ASSIGNMENT: Your answer should be the lines below from the one holding "Given: Allow English-speaking" through the one holding "This screenshot has height=789, width=1512.", copied exactly and with nothing else.

INPUT DATA:
>>>

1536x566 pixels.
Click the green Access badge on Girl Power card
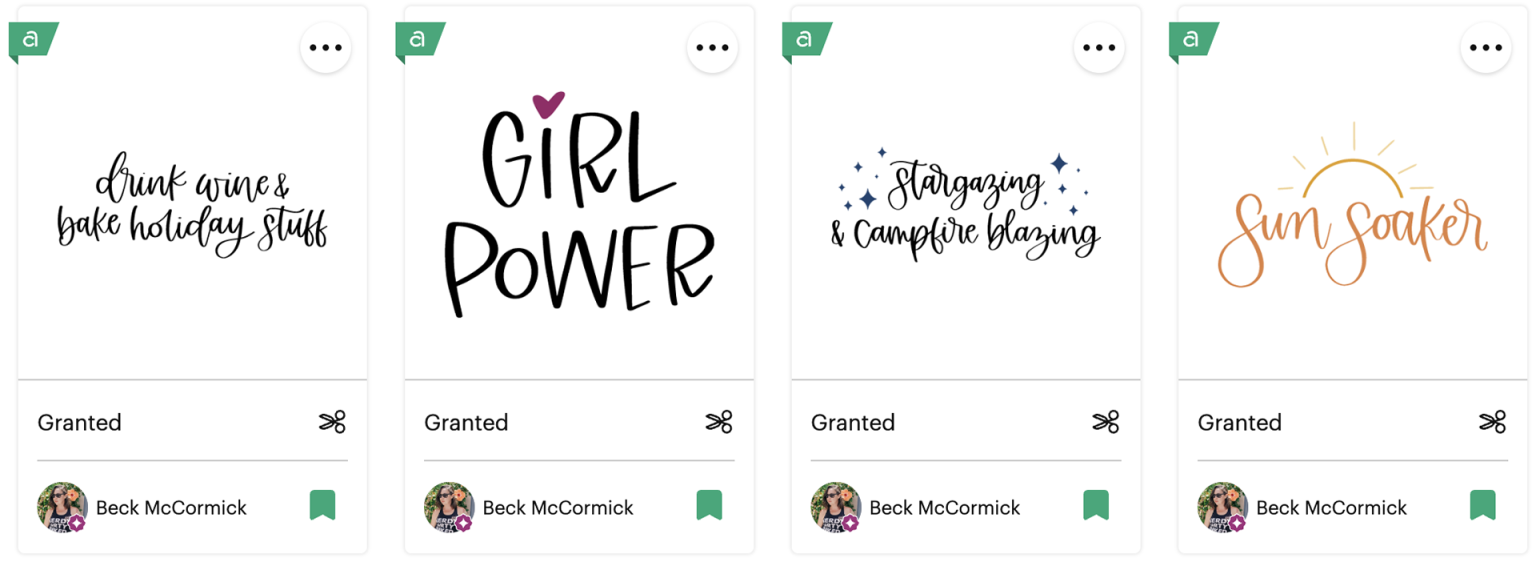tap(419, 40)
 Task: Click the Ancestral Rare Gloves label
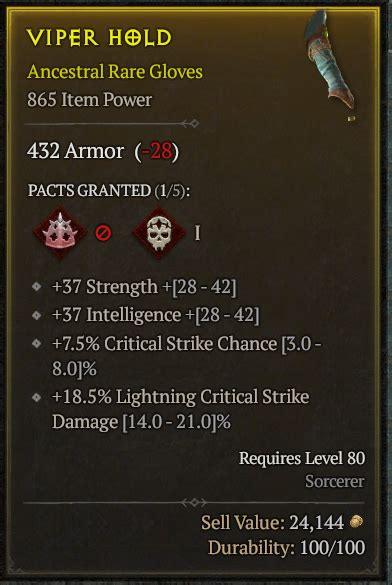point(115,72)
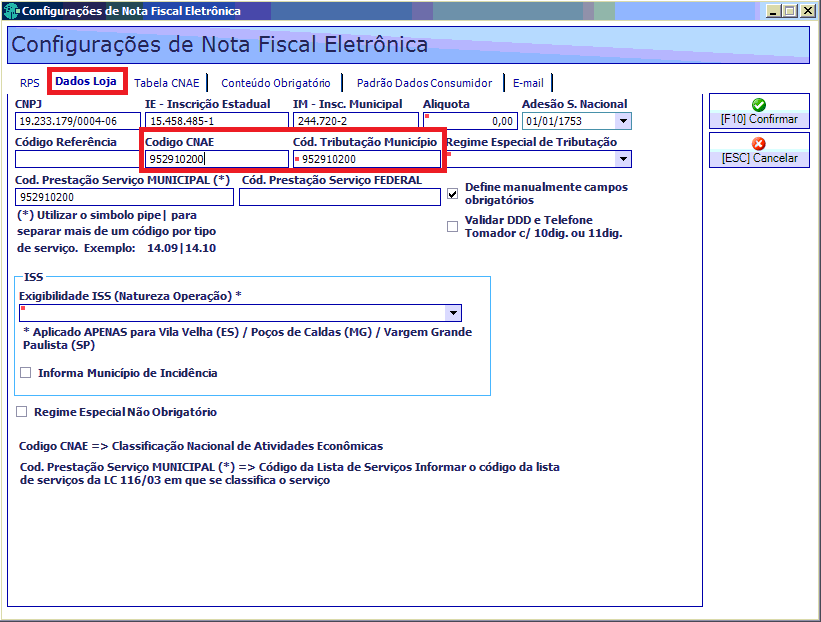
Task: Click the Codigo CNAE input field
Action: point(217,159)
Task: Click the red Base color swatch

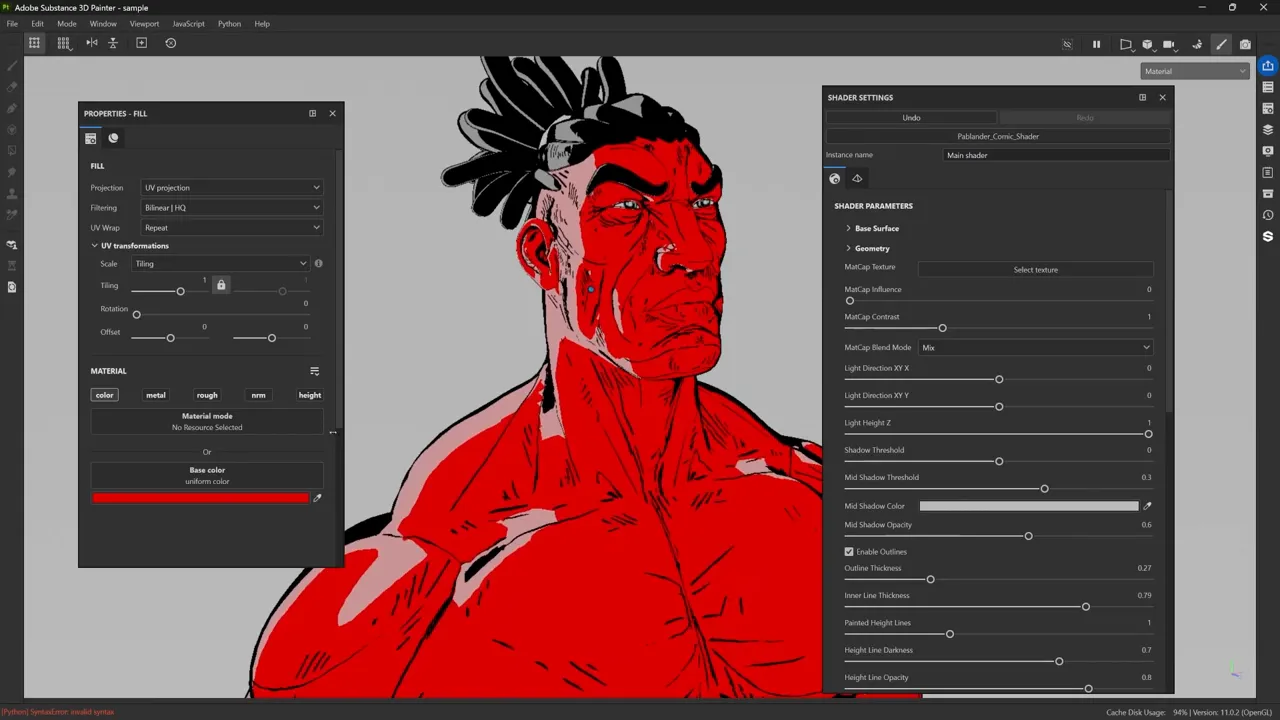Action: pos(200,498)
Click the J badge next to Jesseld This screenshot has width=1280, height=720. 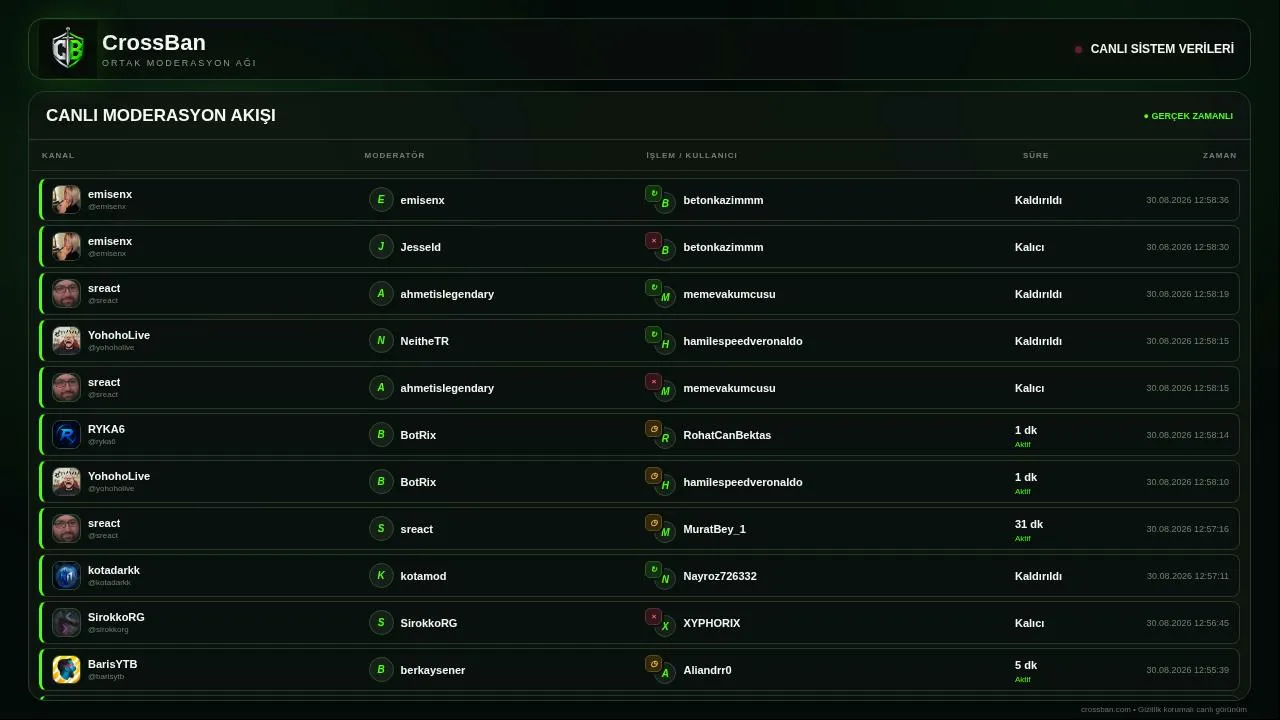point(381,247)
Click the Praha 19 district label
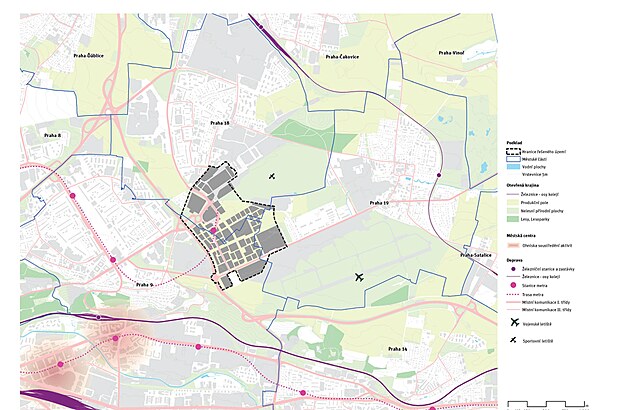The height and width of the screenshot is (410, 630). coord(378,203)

<<<
>>>

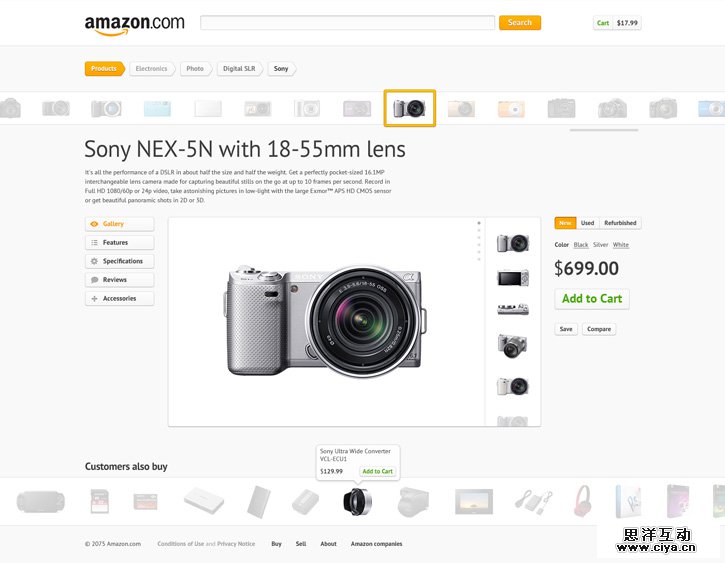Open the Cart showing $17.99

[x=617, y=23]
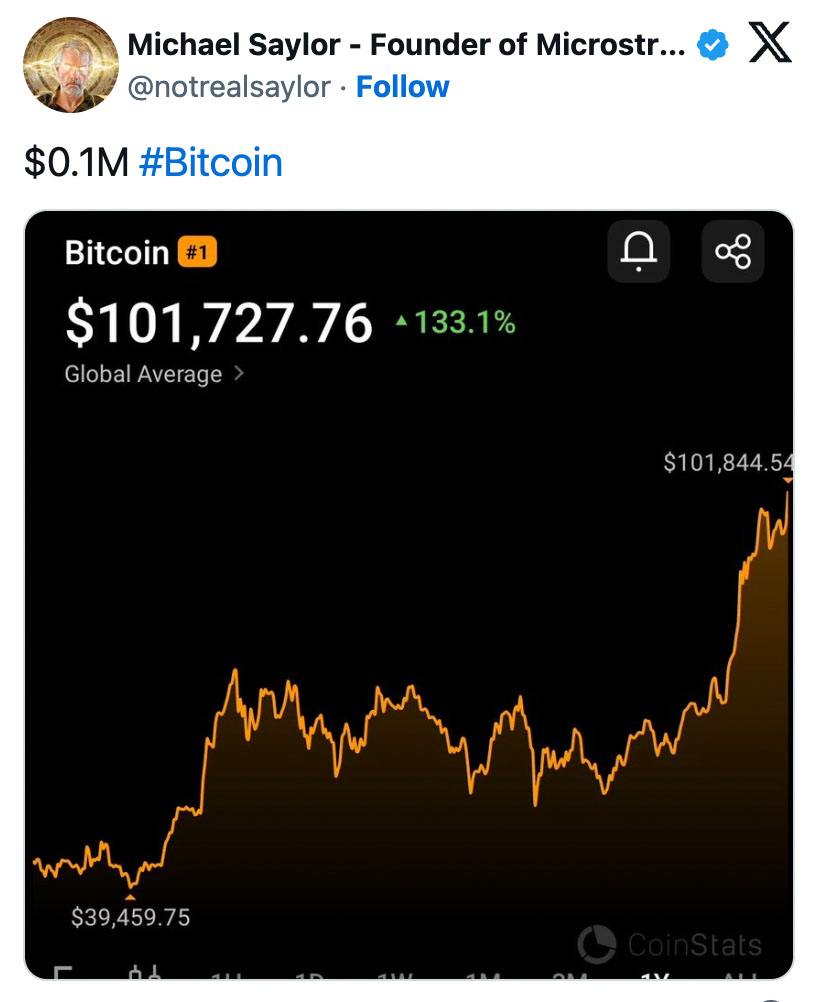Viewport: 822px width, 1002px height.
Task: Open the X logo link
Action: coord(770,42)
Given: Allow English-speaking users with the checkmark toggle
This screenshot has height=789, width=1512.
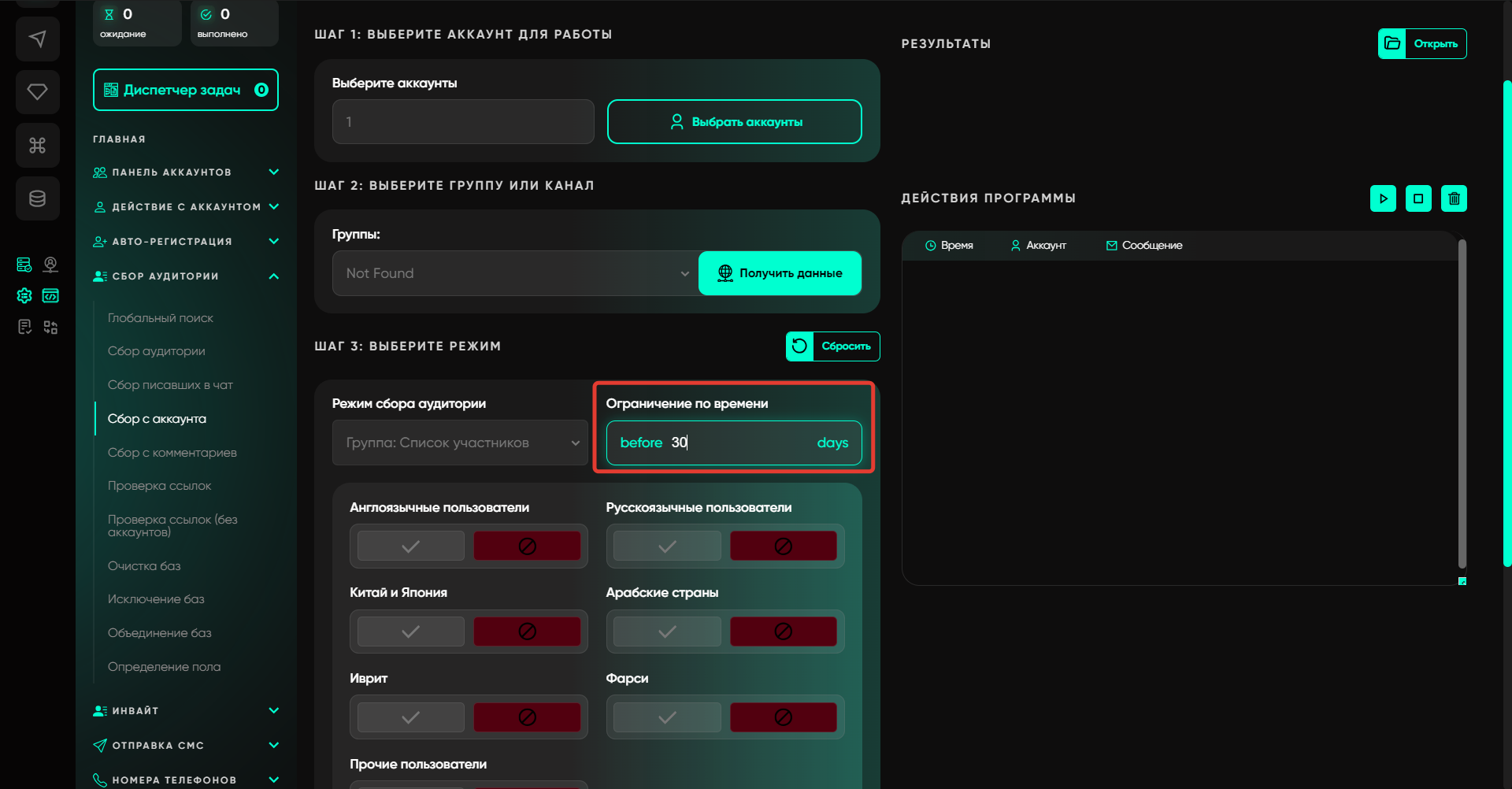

<<<
>>>

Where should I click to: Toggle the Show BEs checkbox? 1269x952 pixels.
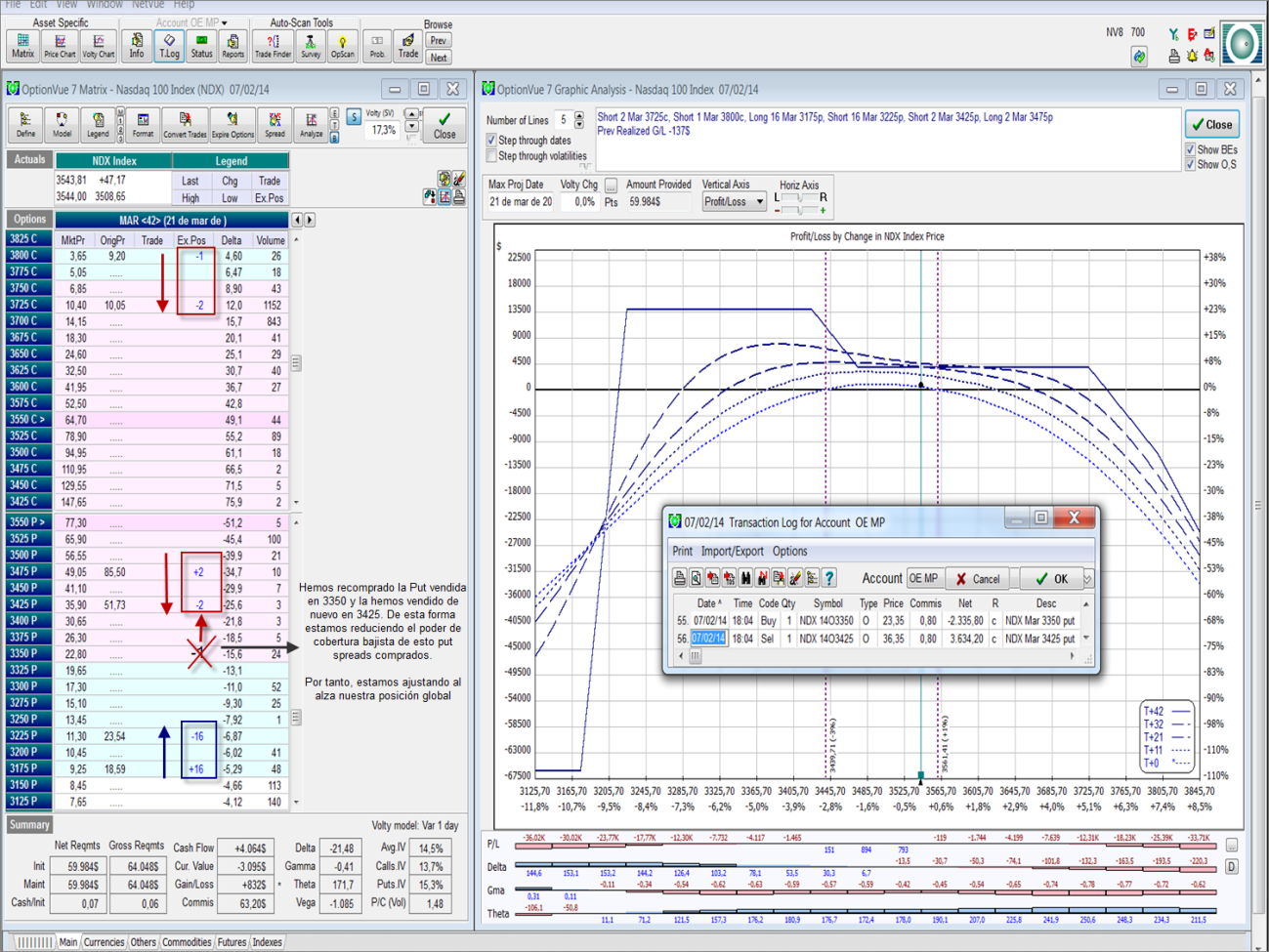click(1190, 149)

<<<

SOLUTION TO THIS TASK:
Given: Allow English-speaking users with the checkmark toggle
This screenshot has height=789, width=1512.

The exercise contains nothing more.